The Forgotten: Unheimlich Maneuvers in the Dark

An intrepid reporter pursues a mad killer through scenarios culled from Poe and RL Stevenson in this German horror romp.
David Cairns

Unheimliche Geschichten (Uncanny Tales) is a remake... except it isn't. And it's an anthology film... except it isn't. Richard Oswald, Austrian movie master, made a film of that title in 1919, a horror film which blended stories by Poe, Stevenson and others into a single overarching narrative with Conrad Veidt as central character.

In 1932, four years before the Jewish Oswald was forced to flee the country, he made another Unheimliche Geschichten, a comic compendium that used some of the same source stories, including Poe's The Black Cat and Stevenson's The Suicide Club, but added a new one and used a different overall story to tie it all together. The film was intended as a parody of the whole German expressionist horror school, and if it lacks somewhat in the laughter department, it is nonetheless a fascinating summation of German silent cinema in the early sound era.

Oswald alternated between comedy and sometimes horror-tinged melodrama, and here he combines the two. The setting is England, where journalist Frank Briggs (Harald Paulsen, who played Frank Braun in Oswald's previous supernatural thriller, Alraune, opposite Brigitte Helm) stumbles upon a domestic murder, appropriately committed by a man named Mörder. The storyline zips through The Black Cat, and then the killer escapes and is pursued to a waxworks, where the figures turn animatronic during a bizarre fight scene, hurdy-gurdy music and random pistol cracks creating far more tension than Oswald's somewhat distant camera.

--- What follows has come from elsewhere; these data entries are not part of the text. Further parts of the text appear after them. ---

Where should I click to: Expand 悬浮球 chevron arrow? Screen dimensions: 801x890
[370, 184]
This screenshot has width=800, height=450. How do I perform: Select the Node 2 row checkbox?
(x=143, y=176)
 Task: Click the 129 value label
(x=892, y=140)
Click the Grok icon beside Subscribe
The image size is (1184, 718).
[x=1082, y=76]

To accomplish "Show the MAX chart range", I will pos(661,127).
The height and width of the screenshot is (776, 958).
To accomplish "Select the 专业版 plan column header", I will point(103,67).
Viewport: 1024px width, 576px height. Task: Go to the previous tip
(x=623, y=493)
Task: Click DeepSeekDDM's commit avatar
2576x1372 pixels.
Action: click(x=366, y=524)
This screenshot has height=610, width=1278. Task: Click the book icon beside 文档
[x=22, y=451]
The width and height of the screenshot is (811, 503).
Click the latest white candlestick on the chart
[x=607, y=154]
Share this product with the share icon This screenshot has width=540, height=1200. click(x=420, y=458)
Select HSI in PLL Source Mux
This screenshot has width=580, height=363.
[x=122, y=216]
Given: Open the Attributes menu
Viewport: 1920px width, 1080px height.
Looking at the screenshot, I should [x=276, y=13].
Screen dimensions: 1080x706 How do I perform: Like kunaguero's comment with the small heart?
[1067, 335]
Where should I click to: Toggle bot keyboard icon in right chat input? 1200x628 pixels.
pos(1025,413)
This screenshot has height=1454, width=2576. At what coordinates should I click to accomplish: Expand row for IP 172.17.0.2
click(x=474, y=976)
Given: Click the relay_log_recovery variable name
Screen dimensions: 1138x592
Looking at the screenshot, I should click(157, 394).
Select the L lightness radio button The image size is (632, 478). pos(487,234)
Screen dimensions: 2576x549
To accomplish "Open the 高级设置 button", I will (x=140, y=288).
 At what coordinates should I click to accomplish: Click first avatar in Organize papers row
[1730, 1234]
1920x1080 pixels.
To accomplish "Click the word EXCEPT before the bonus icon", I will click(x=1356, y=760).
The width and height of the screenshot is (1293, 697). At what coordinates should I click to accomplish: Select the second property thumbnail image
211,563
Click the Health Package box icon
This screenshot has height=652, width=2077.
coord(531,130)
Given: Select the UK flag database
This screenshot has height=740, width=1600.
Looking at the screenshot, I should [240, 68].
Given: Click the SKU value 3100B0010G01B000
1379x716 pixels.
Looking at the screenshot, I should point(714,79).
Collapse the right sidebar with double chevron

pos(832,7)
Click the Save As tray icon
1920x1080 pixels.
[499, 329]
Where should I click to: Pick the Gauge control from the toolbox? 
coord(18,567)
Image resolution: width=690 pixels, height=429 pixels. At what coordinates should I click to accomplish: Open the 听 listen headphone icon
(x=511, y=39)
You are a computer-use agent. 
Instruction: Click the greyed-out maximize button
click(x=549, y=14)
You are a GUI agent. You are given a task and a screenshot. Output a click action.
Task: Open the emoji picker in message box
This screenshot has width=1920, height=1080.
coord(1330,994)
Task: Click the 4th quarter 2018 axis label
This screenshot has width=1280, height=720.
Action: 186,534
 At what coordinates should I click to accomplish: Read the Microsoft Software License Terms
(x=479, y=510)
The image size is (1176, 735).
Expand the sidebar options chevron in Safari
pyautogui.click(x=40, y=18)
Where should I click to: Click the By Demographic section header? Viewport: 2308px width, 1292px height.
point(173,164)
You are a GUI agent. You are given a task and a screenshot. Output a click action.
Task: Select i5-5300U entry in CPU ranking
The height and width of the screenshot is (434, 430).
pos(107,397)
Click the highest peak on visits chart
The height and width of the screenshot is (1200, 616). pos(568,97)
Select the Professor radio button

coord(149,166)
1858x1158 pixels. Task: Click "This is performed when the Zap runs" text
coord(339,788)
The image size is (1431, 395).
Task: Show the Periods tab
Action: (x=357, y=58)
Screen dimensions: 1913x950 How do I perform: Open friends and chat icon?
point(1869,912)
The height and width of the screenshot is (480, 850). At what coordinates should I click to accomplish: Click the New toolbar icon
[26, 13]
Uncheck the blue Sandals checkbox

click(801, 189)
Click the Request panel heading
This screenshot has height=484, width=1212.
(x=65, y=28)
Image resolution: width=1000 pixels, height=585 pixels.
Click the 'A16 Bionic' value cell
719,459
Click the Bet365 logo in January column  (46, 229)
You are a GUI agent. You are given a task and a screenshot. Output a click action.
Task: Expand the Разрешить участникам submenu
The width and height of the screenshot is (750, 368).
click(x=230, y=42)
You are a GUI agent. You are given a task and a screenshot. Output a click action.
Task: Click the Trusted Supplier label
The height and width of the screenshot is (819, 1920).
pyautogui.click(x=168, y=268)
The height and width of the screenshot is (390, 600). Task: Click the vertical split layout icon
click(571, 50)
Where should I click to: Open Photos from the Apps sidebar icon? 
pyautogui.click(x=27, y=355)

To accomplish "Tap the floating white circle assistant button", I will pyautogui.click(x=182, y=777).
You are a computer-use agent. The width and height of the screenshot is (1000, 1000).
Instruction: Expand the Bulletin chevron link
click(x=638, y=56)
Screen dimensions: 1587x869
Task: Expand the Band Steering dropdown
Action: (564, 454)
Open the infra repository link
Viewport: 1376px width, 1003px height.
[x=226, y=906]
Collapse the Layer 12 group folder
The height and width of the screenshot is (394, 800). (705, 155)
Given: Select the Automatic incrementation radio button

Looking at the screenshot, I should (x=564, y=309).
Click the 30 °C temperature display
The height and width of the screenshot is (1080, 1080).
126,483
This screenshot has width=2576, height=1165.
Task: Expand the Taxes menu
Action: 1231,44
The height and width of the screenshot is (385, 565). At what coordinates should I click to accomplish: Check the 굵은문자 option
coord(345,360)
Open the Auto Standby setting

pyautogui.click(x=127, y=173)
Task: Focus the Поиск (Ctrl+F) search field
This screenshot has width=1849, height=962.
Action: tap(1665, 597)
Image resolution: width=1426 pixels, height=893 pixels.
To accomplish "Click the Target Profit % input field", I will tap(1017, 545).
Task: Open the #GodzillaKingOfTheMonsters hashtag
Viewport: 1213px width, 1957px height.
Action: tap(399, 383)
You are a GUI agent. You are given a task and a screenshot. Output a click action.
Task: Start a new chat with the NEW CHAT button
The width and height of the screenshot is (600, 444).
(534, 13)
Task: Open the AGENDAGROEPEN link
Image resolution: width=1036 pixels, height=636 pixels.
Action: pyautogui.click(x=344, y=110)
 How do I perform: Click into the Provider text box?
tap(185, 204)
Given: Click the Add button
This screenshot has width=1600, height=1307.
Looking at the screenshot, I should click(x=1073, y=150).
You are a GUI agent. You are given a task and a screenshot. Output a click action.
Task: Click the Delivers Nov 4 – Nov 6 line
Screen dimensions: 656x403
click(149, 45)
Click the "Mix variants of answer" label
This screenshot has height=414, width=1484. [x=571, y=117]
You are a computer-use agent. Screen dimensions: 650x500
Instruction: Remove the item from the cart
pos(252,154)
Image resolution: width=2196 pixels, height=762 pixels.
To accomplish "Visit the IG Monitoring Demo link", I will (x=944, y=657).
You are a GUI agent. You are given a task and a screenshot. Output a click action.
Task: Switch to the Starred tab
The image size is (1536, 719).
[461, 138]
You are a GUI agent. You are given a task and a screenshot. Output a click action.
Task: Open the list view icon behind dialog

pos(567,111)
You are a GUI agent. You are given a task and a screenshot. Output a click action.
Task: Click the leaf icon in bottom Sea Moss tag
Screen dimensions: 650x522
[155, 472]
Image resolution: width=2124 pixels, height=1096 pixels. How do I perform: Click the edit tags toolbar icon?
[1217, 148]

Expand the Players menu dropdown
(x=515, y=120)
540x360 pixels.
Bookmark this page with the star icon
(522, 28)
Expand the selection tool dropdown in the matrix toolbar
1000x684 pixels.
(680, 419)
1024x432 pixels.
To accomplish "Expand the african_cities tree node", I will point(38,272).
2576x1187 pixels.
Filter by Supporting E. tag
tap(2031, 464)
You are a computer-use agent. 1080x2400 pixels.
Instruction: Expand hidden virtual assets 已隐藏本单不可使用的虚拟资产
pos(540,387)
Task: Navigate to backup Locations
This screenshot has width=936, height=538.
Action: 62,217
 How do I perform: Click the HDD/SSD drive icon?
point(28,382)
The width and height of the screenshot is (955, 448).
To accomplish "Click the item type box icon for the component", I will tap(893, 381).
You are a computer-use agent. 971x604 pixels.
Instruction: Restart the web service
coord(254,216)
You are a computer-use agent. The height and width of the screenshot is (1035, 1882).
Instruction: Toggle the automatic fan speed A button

The central joke seems to be that the film takes place in a world entirely constructed from silent horror movies. The reference to Paul Leni's Waxworks is obvious, and when the killer flees to a nearby lunatic asylum, we're cued for Caligariesque goings-on. In fact, we get a version of another Poe story, The System of Dr Tarr and Dr Fether, later filmed by Moctezuma and Svankmajer. Intriguingly, the conjunction of literary and cinematic elements suggests a new reading of Robert Weine's expressionist meisterwerk, in which the much-maligned ending would prove false: Caligari could be a deranged killer merely masquerading as an asylum superintendent. The fact that he is never unmasked at the end of Cabinet would merely prove his ultimate triumph over us all.

Is that a Last Supper parody? Because it kind of looks like one...

The lunatics were indeed taking over the asylum: Mörder escapes the madhouse and sets up shop in Robert Louis Stevenson's Suicide Club, luring Briggs to what's supposed to be his doom. The James Bond gadgetry and all-powerful criminal who uses playing cards brings us up to date in Mabuse territory, so that the film really does encapsulate the whole German cinematic macabre tradition to date: especially since Mörder is played by Paul Wegener, the Golem himself.

It's wondrous to see the Gothic fantasies of Hollywood, themselves derived from Nosferatu and The Golem, fed back into the cinema that fathered them, and sent up. The gags are scarce and not particularly funny, but the atmosphere of morbidity is enjoyable in its own right. Humor is further stifled by knowledge of Hitler's imminent ascent to power. The notion of a society gone mad ruled over by a criminal murderer feels closer to reality than comfort allows.

***

The Forgotten is a regular Thursday column by David Cairns, author of Shadowplay.